What Happens When You Freeze Flowers and Shoot Them With a Gun?
By Joseph Stromberg
Photos © Martin Klimas
German photographer Martin Klimas has a thing for explosions. Previously, he’s made art by photographing shattered fragile ceramic figures as they hit the ground and firing projectiles at onions, pumpkins and ears of corn.
Now, he’s brought this explosive approach to a new medium: flower blossoms in full bloom, frozen by liquid nitrogen.

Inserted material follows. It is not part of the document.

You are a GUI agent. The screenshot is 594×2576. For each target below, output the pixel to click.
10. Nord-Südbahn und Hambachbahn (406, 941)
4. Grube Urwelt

“I was inspired by the blossoms themselves,” he says of his new project, “Exploding Flowers,” which he worked on for nearly a year and publicly debuted about a month ago. “There are so many different forms and species on the planet. I was interested in the blossom’s architecture, and I tried to make that visible by breaking the blossom into as many pieces as possible.”
To achieve this, he sought out flowers with particularly complex internal structures and froze them to -200° Celsius in liquid nitrogen. Once they were frozen, he had to be careful. “They’re as fragile as raw eggs,” he says. “You can destroy them by sneezing.”
After the flowers were frozen, he brought them to his set and placed the stem in a vice to hold the blossom in front of a white background. He used a normal air gun rigged with a device that let him remotely pull the trigger, and took a series of shots right at the moment of impact.